■ WORK REQUIRED
When you spot the word "header" in a line of the data below, copy that line.

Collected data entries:
################

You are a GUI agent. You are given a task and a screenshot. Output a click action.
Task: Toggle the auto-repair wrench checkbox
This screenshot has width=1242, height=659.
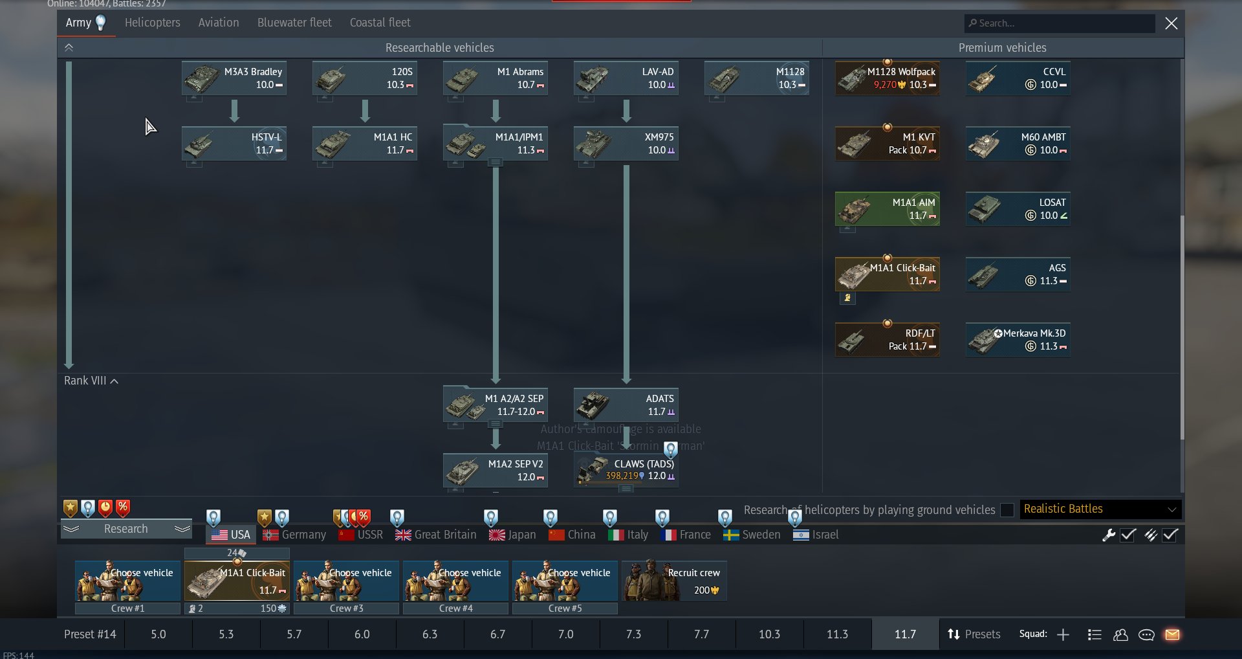(x=1128, y=535)
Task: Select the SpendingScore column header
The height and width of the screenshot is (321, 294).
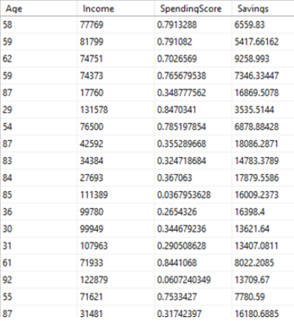Action: click(x=193, y=8)
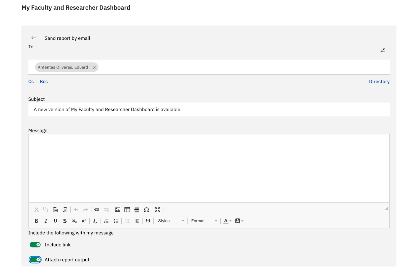Insert a numbered list
Viewport: 403px width, 272px height.
pyautogui.click(x=106, y=221)
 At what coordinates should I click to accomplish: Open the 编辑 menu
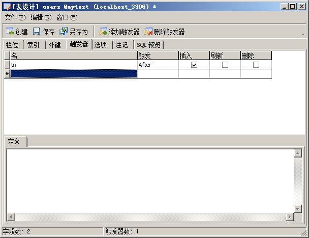pos(41,17)
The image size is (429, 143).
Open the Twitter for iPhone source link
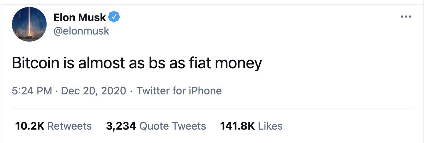179,91
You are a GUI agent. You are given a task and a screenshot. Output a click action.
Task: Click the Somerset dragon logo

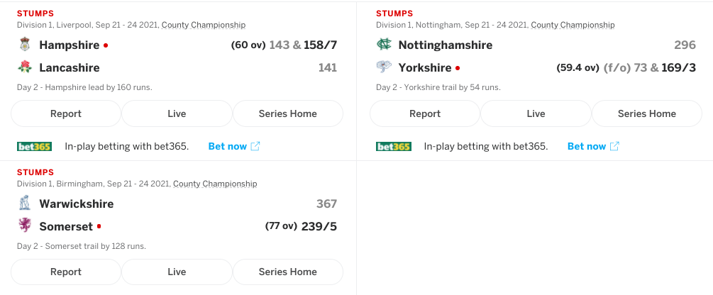point(25,226)
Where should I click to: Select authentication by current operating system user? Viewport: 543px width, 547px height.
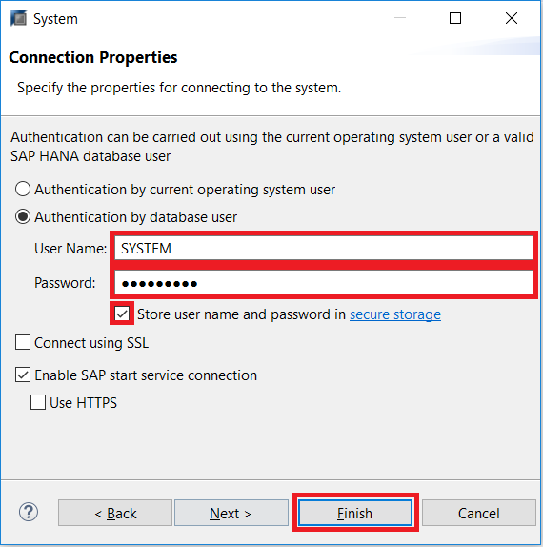click(x=23, y=189)
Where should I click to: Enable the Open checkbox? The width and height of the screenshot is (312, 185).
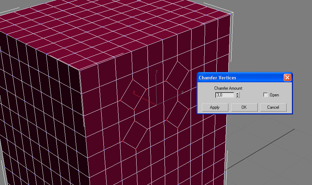coord(265,95)
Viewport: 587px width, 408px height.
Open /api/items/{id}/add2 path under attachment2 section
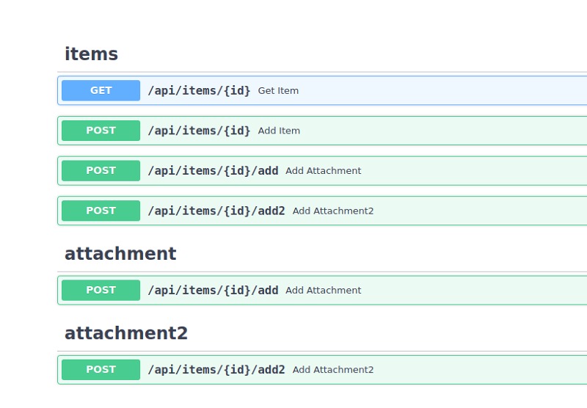tap(216, 369)
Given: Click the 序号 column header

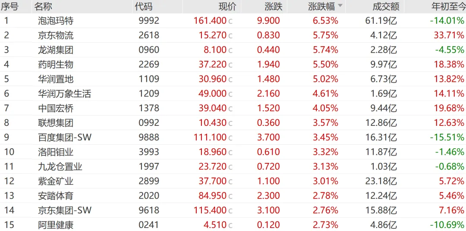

################

■ EXPECTED ANSWER
Task: Select the SpendingScore column header
Given: Click the 序号 column header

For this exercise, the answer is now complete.